What is a performance tax?

A performance tax is a fee that record labels want the government to impose on local radio stations simply for airing music free of charge for listeners.

In recent years, the record labels have seen sales of albums decline as more listeners opt for digital downloads. However, radio remains the number one promotional vehicle for music – it’s not responsible for the label’s resistance to the digital age, and it shouldn’t be on the hook to fix it. Radio already provides between $1.5 to $2.4 billion dollars annually in music sales for artists and record labels. By pushing a tax on local radio, record labels are biting the hand that feeds them.

Where does the money go?

In short, the money would flow out of your community and into the pockets of the record labels – the great majority of which are foreign-owned. The record labels would like for you to think this is all about compensating the artists, but in truth the record labels would get at least 50% of the proceeds from a tax on local radio.

How does this affect me?

If you’re one of the 235 million people who listen to radio each week, a tax could reduce the variety of music radio stations play, and all but eliminate the possibility of new artists breaking onto the scene. The tax could particularly affect smaller, minority-owned stations, some of which may have to switch to a talk-only format or shut down entirely.

It also affects your community.

Radio stations are major contributors to public service – generating $6 billion in public service annually and providing vital news and community information and free airtime to help local charities. If a tax were imposed, stations’ critical public and community service efforts could be reduced.

And worst of all, if you’re one of the 106,000 Americans employed by local radio your job could be in jeopardy. In these troubling economic times, the last thing local radio needs is to be hit with a tax that some analysts estimate could be $2-7 billion annually.

Doesn’t radio already pay for music?

Radio compensates composers and songwriters to the tune of about $550 million annually. It’s widely understood that songwriters do not have the same name recognition to financially exploit themselves to make money. Performers can make money from touring and personal appearances, merchandise and other licensing and branding opportunities like perfume and clothing lines.

Radio stations also pay a royalty for streaming music over the internet, for reasons that include concerns that a perfect digital copy of the music could be captured by the end user.

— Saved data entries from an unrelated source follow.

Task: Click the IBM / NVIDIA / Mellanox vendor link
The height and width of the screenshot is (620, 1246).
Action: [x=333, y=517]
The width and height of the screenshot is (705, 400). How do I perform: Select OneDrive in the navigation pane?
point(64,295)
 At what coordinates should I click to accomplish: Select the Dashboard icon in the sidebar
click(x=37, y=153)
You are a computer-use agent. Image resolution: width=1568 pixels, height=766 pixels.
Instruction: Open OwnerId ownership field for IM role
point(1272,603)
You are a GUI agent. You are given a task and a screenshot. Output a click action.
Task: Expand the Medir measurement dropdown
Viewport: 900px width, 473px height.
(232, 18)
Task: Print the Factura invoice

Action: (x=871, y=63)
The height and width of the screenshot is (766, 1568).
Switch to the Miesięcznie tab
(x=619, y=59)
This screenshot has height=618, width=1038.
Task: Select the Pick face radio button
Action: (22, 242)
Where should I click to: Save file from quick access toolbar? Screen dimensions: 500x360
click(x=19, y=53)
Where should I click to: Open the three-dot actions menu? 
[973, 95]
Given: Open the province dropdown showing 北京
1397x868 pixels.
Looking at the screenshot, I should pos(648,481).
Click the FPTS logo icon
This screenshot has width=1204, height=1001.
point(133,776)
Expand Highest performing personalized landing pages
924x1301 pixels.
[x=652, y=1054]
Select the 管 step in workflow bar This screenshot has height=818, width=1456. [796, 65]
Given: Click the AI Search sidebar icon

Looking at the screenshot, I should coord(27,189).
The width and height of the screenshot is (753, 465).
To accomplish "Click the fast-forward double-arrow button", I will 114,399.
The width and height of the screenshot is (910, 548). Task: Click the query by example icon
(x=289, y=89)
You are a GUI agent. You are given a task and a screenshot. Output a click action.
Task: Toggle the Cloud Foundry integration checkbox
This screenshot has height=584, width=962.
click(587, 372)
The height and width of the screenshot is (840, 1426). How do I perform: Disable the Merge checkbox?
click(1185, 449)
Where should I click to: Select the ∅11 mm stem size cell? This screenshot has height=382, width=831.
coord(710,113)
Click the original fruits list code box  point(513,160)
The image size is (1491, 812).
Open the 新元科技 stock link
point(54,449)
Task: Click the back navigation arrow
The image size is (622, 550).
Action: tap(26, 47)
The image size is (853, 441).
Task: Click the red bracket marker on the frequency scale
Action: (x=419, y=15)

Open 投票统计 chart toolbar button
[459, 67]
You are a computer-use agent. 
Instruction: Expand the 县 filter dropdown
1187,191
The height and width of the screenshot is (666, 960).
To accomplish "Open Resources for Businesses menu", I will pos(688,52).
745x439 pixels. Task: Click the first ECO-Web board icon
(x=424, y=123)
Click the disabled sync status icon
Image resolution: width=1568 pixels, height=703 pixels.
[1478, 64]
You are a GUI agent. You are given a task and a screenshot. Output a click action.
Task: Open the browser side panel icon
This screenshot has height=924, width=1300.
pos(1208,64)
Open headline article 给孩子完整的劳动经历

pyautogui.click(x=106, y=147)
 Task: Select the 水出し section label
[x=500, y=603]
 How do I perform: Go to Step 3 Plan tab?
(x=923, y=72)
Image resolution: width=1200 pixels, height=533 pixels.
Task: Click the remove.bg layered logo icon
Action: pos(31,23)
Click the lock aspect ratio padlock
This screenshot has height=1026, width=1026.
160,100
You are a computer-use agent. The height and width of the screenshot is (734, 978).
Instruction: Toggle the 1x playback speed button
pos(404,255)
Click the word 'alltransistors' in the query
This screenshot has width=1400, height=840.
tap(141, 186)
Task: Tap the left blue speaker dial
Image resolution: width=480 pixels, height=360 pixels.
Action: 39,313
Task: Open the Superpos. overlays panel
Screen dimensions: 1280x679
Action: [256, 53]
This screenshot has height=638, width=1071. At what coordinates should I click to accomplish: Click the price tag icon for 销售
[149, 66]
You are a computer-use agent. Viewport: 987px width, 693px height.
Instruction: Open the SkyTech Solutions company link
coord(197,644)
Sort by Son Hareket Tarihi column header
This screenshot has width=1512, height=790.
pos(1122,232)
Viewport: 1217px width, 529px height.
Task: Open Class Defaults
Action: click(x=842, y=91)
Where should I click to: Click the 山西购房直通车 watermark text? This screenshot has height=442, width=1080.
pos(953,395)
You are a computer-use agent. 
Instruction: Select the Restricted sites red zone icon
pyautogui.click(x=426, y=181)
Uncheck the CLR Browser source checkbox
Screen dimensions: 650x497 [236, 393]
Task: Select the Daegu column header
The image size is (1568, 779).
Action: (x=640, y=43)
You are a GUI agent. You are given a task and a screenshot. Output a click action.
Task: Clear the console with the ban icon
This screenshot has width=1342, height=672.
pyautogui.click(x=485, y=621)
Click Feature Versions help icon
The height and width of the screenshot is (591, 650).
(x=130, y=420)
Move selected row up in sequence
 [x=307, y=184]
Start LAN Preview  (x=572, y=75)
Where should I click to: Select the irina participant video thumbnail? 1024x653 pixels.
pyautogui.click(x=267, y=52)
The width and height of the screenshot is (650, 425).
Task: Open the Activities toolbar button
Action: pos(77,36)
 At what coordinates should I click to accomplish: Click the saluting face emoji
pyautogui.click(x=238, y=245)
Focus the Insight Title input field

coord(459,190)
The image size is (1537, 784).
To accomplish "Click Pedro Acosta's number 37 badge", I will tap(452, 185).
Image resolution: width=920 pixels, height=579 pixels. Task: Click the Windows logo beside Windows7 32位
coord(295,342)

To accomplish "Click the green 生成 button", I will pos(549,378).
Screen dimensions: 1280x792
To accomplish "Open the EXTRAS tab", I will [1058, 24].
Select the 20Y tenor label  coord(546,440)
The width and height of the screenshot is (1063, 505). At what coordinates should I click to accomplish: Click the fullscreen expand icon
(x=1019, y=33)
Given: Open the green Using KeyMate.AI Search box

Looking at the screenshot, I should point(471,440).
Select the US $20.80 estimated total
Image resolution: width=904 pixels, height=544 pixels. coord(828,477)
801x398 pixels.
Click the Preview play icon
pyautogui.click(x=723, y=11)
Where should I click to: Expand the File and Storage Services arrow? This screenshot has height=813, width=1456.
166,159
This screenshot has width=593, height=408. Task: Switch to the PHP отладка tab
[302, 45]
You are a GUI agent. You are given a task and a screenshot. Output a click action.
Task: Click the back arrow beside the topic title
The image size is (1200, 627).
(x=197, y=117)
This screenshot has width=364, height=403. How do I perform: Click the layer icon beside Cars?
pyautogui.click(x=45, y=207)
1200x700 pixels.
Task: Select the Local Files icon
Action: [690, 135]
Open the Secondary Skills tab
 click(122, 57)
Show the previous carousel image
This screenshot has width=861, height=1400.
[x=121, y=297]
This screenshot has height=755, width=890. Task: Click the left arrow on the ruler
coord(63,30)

Congress has continually recognized that local radio is different and should not be subject to such a fee. Local radio is free, so everyone, regardless of income, can have access to it. Local radio also has to fulfill certain “public service obligations” that other platforms do not. And importantly, the free music that radio plays provides free promotion to the record labels and artists – between $1.5 to $2.4 billion annually.

How can I get involved?

There are currently two bills pending in Congress that would levy a performance tax on local radio – H.R. 848, sponsored by Rep. John Conyers (MI-14) and S. 379, sponsored by Sen. Patrick Leahy (VT). Your members of Congress need to hear that you strongly oppose these bills.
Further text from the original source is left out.